┏━━

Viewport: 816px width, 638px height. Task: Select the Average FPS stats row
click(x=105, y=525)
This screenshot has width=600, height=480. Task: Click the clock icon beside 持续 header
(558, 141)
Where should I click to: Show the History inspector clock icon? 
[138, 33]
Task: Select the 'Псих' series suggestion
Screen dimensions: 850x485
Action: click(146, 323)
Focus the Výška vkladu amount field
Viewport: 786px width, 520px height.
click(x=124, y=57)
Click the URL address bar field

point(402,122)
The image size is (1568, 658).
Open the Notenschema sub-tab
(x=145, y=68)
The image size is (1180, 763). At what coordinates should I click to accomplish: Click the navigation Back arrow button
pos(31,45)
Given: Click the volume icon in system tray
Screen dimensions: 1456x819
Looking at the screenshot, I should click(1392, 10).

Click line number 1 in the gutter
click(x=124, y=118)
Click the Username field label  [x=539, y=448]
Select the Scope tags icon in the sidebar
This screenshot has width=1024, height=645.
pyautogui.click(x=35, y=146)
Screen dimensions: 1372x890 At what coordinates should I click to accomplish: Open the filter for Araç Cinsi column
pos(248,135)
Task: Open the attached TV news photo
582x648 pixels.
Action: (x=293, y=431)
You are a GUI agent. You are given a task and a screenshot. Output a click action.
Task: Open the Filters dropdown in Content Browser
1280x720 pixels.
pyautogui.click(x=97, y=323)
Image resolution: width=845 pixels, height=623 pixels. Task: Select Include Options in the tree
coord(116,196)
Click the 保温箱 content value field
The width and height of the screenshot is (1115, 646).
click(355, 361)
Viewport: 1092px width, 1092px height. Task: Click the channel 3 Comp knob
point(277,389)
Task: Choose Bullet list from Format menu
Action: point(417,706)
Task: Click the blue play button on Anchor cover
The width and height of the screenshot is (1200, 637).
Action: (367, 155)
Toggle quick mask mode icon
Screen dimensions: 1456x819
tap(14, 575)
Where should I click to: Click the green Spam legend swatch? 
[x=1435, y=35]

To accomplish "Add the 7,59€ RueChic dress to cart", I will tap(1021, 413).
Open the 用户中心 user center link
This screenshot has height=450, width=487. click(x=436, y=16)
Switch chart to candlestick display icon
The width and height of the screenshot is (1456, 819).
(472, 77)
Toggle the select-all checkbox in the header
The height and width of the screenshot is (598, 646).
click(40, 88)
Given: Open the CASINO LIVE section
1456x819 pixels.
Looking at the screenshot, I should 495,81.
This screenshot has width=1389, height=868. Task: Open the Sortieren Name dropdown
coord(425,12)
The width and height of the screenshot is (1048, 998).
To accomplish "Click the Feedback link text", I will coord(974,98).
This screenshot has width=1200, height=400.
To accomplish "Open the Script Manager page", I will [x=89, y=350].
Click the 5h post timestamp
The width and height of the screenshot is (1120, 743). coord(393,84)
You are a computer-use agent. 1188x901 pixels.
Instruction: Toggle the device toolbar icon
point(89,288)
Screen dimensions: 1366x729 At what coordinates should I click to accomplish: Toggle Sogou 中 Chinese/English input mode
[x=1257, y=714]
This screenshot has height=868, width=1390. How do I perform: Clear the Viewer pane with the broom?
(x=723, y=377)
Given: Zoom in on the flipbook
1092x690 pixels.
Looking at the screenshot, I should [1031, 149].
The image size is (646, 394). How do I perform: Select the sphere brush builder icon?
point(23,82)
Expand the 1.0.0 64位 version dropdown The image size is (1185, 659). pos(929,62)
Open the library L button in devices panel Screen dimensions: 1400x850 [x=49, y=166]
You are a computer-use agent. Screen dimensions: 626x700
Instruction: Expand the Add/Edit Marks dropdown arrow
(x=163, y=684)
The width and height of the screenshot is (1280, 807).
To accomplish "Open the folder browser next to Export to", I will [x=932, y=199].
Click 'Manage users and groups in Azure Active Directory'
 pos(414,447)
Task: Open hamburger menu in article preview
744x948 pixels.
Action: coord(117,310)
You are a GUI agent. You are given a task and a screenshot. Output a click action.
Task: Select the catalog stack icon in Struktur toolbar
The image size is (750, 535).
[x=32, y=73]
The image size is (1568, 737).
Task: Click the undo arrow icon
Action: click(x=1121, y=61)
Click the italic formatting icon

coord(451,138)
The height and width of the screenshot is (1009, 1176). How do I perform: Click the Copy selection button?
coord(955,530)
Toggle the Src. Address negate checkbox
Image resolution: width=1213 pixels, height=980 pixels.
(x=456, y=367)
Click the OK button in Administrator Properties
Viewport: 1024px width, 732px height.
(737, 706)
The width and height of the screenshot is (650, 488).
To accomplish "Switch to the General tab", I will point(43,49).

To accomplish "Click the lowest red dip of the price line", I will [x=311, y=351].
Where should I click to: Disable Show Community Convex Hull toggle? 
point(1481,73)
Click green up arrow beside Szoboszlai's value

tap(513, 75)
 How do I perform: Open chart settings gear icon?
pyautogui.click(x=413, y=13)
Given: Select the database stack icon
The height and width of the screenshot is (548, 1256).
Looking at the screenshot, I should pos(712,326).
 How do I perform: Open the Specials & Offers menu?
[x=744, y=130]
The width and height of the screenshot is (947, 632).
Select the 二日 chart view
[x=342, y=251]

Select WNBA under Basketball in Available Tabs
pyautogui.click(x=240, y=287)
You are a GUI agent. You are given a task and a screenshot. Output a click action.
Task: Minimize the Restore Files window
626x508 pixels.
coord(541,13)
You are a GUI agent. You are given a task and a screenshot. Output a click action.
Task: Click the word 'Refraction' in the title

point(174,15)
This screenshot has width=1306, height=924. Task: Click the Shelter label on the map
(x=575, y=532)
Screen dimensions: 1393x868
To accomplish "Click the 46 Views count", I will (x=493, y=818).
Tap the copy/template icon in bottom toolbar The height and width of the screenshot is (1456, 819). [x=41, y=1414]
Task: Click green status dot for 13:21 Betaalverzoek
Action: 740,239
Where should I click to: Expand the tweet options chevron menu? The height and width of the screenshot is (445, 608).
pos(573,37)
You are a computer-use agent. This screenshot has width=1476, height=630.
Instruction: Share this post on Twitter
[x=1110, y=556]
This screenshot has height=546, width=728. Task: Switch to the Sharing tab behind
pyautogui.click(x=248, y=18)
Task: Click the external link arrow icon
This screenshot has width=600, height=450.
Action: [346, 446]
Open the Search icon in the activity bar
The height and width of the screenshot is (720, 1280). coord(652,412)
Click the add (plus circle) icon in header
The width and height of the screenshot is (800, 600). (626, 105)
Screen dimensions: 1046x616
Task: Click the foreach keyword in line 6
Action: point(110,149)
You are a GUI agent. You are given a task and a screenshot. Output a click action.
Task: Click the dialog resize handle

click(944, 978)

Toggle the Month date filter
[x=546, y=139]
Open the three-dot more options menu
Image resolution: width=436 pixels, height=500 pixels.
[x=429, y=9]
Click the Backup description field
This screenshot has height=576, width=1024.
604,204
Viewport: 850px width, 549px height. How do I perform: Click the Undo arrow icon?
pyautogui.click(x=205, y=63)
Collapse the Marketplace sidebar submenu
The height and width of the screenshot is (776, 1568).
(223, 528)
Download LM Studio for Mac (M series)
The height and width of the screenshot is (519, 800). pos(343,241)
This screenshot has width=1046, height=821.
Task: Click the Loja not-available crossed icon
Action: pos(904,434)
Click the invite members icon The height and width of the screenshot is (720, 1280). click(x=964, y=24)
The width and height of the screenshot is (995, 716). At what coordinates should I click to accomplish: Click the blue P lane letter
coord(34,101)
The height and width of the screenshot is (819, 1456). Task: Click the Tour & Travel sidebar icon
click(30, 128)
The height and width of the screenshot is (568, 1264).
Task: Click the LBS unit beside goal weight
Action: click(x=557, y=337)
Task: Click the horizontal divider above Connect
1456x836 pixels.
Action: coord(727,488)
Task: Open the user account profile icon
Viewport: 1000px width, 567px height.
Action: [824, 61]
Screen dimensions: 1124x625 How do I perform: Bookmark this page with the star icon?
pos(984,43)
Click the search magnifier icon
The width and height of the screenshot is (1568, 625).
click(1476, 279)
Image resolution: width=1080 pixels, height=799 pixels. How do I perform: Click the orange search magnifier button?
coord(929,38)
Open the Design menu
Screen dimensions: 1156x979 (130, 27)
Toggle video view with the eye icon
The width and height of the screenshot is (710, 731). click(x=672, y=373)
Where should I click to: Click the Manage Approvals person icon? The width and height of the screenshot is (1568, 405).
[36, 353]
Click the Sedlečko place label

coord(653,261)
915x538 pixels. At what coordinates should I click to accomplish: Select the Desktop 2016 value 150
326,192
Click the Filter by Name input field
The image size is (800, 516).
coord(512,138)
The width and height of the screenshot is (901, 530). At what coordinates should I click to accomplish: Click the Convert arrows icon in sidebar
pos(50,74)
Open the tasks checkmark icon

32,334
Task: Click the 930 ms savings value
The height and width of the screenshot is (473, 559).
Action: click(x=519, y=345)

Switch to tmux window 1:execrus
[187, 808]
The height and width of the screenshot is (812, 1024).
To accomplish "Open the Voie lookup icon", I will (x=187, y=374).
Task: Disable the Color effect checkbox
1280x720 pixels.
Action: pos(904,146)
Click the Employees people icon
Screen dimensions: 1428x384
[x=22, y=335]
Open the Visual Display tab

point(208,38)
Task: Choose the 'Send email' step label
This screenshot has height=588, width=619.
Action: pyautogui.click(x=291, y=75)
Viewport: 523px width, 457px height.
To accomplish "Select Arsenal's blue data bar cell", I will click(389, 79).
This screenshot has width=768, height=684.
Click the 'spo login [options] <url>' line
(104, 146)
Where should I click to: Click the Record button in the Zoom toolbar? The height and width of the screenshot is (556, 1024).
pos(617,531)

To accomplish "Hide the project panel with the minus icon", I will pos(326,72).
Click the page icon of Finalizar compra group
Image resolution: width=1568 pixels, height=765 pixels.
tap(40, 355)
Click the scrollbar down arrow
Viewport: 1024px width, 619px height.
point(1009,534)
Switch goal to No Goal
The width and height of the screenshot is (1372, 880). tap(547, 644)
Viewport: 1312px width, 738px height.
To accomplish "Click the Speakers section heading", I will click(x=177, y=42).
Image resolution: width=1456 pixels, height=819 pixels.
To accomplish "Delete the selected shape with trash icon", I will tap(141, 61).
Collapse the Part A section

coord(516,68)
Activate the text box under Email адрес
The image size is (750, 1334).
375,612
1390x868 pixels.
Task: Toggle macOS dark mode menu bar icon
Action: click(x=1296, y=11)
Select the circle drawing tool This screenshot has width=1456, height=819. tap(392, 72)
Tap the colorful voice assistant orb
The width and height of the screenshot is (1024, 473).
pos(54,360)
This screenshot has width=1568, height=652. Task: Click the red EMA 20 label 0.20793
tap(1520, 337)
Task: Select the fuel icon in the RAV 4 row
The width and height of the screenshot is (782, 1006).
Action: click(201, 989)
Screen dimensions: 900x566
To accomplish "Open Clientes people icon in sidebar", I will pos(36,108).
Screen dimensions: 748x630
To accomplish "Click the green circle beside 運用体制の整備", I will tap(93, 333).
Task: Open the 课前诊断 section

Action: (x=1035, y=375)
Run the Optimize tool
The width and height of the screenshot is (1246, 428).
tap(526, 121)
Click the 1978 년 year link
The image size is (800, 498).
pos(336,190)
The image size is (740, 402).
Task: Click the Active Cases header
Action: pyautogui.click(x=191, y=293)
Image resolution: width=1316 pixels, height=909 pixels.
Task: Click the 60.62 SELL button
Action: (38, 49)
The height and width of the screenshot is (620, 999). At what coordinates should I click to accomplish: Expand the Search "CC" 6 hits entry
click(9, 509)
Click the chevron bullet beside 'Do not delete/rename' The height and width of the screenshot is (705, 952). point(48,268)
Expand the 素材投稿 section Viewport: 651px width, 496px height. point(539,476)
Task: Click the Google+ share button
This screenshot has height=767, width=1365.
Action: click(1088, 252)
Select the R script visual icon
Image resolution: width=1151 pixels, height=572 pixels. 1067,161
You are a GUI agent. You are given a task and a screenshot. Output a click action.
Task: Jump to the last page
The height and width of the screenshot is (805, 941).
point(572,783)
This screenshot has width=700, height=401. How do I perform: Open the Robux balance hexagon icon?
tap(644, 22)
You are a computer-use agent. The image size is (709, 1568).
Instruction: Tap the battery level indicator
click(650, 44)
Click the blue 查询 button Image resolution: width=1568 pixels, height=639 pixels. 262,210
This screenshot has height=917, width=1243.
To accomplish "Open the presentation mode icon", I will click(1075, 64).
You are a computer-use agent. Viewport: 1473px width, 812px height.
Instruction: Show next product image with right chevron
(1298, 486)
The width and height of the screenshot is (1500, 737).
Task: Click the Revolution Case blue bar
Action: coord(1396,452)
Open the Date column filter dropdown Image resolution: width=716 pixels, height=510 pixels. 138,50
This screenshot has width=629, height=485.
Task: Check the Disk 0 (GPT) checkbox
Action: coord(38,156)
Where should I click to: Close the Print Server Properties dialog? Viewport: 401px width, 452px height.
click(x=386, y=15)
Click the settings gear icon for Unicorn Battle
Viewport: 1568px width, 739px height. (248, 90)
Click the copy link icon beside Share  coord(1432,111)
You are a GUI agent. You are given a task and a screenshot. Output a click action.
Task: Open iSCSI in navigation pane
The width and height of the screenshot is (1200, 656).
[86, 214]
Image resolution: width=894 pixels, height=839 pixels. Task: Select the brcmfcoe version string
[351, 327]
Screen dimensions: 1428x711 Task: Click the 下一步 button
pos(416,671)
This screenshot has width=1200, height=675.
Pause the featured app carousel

┗━━

What to do: Turn the records above, from the line containing "Open the Visual Display tab" through the line containing "Action: click(x=1296, y=11)", into a numbered list with blank lines left out.

The result:
1. Open the Visual Display tab
2. point(208,38)
3. Task: Choose the 'Send email' step label
4. This screenshot has height=588, width=619.
5. Action: pyautogui.click(x=291, y=75)
6. Viewport: 523px width, 457px height.
7. To accomplish "Select Arsenal's blue data bar cell", I will click(389, 79).
8. This screenshot has width=768, height=684.
9. Click the 'spo login [options] <url>' line
10. (104, 146)
11. Where should I click to: Click the Record button in the Zoom toolbar? The height and width of the screenshot is (556, 1024).
12. pos(617,531)
13. To accomplish "Hide the project panel with the minus icon", I will pos(326,72).
14. Click the page icon of Finalizar compra group
15. Image resolution: width=1568 pixels, height=765 pixels.
16. tap(40, 355)
17. Click the scrollbar down arrow
18. Viewport: 1024px width, 619px height.
19. point(1009,534)
20. Switch goal to No Goal
21. The width and height of the screenshot is (1372, 880). tap(547, 644)
22. Viewport: 1312px width, 738px height.
23. To accomplish "Click the Speakers section heading", I will click(x=177, y=42).
24. Image resolution: width=1456 pixels, height=819 pixels.
25. To accomplish "Delete the selected shape with trash icon", I will tap(141, 61).
26. Collapse the Part A section
27. coord(516,68)
28. Activate the text box under Email адрес
29. The image size is (750, 1334).
30. 375,612
31. 1390x868 pixels.
32. Task: Toggle macOS dark mode menu bar icon
33. Action: click(x=1296, y=11)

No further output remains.